The task
Go to the line in the entries below that holds "This screenshot has width=725, height=1568." and repeat exactly from there through the line that holds "1120x1074 pixels.", inclusive.

---- Data extract

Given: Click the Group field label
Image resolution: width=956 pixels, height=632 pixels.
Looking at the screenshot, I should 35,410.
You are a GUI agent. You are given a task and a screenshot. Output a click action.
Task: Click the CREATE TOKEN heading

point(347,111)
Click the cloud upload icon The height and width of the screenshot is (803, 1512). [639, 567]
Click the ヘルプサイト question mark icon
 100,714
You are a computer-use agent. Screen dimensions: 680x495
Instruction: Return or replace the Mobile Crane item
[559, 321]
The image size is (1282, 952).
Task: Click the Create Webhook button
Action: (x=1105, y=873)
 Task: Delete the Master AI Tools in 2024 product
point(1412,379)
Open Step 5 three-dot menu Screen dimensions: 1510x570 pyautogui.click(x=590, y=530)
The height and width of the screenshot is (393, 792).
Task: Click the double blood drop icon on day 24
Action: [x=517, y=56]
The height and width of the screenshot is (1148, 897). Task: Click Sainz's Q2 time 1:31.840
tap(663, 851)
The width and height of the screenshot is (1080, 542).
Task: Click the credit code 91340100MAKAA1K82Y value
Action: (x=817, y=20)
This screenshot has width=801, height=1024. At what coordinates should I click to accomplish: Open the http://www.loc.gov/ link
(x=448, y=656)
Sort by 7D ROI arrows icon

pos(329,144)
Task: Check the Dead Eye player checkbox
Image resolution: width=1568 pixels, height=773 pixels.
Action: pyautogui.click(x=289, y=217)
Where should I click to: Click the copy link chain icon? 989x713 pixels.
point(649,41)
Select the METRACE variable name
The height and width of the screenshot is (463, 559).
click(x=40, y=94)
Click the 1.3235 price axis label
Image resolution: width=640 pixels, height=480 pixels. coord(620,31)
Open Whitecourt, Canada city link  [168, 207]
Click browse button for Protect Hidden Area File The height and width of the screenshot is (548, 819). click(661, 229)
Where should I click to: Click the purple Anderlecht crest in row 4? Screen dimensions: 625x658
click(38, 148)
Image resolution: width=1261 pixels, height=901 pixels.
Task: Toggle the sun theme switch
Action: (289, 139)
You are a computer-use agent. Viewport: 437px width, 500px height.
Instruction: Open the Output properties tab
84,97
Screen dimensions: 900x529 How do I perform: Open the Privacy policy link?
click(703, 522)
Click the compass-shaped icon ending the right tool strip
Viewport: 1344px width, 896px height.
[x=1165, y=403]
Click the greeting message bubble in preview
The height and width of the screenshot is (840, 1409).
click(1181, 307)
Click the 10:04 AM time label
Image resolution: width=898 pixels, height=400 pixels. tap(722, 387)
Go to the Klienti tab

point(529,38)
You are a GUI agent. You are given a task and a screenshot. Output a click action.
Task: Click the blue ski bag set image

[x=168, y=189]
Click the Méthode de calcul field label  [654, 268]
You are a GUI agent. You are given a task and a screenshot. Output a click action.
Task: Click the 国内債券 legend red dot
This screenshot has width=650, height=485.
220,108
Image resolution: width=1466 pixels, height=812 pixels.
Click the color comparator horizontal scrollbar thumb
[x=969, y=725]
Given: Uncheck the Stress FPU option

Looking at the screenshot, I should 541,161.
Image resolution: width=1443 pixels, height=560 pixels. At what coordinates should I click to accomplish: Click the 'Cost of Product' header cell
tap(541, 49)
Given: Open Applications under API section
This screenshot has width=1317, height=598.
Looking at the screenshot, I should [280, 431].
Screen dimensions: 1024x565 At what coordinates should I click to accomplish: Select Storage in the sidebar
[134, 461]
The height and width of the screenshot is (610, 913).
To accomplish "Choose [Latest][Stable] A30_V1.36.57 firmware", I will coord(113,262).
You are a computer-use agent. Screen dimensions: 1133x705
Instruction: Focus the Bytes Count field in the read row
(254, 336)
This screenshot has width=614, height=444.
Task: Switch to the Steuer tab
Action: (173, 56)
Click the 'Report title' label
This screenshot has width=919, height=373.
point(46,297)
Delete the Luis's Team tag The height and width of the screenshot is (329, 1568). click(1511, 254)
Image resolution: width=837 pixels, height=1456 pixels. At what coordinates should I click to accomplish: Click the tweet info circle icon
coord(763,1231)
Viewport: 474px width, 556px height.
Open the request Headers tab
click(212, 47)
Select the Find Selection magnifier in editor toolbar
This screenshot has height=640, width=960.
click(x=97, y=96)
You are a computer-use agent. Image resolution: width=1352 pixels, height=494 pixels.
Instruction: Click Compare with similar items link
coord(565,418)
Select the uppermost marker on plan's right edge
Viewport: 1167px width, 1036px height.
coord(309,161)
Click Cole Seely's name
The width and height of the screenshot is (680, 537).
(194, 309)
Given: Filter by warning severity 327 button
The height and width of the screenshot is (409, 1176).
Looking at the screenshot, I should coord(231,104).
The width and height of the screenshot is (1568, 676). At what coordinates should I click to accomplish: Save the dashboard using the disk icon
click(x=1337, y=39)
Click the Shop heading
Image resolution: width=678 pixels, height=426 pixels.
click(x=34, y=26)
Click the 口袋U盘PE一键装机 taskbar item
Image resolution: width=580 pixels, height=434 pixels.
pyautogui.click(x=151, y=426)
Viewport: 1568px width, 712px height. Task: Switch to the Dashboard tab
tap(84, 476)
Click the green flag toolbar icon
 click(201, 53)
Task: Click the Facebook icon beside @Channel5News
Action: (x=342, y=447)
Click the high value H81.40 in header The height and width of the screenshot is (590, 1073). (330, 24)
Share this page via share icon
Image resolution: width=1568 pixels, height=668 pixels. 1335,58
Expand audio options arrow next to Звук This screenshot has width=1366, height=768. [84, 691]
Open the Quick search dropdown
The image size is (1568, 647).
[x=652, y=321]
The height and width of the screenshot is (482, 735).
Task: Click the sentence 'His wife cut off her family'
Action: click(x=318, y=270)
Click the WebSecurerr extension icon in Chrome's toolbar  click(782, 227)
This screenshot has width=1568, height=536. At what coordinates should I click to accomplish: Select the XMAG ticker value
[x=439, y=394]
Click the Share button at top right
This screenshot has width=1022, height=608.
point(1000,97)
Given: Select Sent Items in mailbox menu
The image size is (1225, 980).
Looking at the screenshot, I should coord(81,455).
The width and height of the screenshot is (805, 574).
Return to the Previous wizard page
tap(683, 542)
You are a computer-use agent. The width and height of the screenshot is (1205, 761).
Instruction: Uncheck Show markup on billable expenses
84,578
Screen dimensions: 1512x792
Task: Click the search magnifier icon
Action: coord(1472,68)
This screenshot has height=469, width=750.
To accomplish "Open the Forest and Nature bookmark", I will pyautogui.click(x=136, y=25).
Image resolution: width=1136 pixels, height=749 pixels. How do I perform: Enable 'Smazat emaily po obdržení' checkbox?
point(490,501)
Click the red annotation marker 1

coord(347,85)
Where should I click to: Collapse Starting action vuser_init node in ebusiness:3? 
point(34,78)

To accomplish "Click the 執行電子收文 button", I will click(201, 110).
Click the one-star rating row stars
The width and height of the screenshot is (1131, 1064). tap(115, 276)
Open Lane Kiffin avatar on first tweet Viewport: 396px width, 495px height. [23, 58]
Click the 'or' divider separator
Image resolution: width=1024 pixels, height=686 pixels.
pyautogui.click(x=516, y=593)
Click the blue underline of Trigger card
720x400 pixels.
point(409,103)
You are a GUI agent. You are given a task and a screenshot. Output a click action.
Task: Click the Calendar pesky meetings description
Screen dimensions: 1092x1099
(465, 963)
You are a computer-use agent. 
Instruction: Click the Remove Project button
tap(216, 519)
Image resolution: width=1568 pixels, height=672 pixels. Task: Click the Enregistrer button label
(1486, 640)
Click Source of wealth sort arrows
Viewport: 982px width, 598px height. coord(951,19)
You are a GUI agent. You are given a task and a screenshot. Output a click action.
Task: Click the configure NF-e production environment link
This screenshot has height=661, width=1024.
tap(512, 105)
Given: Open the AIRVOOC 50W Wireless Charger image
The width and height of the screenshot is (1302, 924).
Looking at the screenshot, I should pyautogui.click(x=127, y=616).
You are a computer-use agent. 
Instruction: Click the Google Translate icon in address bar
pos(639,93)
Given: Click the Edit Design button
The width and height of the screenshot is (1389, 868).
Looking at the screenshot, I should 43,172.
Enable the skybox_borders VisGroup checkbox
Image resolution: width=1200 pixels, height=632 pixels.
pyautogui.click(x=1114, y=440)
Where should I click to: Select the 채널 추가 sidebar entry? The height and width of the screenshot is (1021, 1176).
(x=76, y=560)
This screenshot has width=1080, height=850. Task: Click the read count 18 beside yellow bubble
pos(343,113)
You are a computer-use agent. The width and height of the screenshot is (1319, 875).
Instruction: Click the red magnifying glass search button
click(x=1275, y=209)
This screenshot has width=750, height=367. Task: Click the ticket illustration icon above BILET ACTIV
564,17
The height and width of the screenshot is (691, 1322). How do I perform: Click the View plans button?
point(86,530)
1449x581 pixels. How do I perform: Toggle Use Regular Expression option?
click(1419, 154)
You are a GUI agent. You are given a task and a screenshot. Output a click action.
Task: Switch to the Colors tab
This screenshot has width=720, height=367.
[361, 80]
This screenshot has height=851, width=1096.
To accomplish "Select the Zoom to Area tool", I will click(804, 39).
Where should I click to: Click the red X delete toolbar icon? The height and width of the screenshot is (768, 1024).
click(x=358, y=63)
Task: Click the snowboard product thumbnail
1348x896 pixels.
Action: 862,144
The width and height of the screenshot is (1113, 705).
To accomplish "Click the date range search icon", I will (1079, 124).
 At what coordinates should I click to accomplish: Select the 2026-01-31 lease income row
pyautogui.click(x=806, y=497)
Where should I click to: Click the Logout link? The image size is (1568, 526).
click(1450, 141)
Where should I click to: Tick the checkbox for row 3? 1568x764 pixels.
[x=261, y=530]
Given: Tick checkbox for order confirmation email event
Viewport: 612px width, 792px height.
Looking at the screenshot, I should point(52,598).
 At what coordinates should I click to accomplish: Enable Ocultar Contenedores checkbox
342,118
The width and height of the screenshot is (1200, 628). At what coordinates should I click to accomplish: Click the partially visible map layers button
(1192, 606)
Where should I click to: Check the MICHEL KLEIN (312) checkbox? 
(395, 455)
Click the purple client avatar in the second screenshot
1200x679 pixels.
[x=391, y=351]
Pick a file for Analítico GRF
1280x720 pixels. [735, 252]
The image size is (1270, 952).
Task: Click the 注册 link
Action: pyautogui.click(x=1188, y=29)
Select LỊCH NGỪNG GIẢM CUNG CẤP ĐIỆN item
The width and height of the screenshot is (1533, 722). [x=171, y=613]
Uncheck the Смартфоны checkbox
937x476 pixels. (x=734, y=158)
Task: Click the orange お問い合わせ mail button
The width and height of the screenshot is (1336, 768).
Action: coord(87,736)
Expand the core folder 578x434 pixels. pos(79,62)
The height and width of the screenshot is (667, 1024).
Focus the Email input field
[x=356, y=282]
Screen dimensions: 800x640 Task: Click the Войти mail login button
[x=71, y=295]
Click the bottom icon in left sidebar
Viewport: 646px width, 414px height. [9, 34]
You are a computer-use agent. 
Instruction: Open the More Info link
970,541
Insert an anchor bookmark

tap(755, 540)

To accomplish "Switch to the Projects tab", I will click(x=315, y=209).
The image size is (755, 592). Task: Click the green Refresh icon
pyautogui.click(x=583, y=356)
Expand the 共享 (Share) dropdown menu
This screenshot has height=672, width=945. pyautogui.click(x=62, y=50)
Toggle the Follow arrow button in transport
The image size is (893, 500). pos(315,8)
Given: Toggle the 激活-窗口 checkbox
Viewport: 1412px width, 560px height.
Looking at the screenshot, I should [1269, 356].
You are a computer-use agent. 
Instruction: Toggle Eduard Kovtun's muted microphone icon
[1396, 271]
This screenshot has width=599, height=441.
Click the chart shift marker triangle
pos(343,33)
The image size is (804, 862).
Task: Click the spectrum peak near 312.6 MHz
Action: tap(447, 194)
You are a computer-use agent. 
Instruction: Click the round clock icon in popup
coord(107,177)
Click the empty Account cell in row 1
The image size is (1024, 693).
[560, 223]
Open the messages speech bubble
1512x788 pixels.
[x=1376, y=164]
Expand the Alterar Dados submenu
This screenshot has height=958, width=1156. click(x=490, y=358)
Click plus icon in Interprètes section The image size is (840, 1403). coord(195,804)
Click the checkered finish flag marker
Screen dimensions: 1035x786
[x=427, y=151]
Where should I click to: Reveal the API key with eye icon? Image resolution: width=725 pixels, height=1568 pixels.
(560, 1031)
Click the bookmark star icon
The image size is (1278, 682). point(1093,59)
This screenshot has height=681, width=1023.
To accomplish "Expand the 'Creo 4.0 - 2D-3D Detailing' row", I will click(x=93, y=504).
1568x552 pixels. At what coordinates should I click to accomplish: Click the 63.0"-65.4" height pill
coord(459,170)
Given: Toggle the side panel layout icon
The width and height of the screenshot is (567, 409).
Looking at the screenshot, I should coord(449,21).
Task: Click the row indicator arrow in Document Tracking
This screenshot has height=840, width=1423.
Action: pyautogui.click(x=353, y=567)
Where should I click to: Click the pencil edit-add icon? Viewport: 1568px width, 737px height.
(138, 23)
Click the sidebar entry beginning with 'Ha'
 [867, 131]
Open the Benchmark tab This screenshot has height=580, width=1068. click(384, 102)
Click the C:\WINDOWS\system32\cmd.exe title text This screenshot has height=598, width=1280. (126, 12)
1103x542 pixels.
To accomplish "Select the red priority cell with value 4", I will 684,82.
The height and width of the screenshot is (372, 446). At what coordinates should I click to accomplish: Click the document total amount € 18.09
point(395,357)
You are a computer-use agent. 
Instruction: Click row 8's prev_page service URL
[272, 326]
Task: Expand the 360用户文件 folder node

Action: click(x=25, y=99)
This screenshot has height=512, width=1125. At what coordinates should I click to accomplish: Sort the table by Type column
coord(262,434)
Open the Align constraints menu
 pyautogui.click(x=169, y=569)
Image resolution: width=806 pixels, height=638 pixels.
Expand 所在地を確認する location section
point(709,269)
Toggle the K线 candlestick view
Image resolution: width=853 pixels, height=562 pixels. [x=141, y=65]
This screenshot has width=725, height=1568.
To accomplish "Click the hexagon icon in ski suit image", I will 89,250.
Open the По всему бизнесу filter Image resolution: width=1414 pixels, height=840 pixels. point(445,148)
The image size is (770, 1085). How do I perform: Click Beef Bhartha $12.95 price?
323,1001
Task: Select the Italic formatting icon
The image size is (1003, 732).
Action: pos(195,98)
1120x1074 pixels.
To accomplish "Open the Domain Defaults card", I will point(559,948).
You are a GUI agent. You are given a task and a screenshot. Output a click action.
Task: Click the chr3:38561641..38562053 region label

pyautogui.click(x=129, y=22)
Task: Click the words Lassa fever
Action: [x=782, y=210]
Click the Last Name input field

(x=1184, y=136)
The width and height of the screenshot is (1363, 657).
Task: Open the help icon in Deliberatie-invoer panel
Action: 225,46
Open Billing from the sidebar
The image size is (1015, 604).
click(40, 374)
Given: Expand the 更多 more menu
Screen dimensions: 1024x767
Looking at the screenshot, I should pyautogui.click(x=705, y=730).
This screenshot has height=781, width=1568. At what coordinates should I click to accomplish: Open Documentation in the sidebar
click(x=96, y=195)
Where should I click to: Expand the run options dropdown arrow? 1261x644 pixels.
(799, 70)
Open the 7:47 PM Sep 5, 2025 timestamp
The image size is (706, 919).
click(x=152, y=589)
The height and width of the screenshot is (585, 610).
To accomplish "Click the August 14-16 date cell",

--------

Task solution
This screenshot has width=725, height=1568.
To accomplish "Click the hexagon icon in ski suit image", I will 89,250.
Open the По всему бизнесу filter Image resolution: width=1414 pixels, height=840 pixels. point(445,148)
The image size is (770, 1085). How do I perform: Click Beef Bhartha $12.95 price?
323,1001
Task: Select the Italic formatting icon
The image size is (1003, 732).
Action: pos(195,98)
1120x1074 pixels.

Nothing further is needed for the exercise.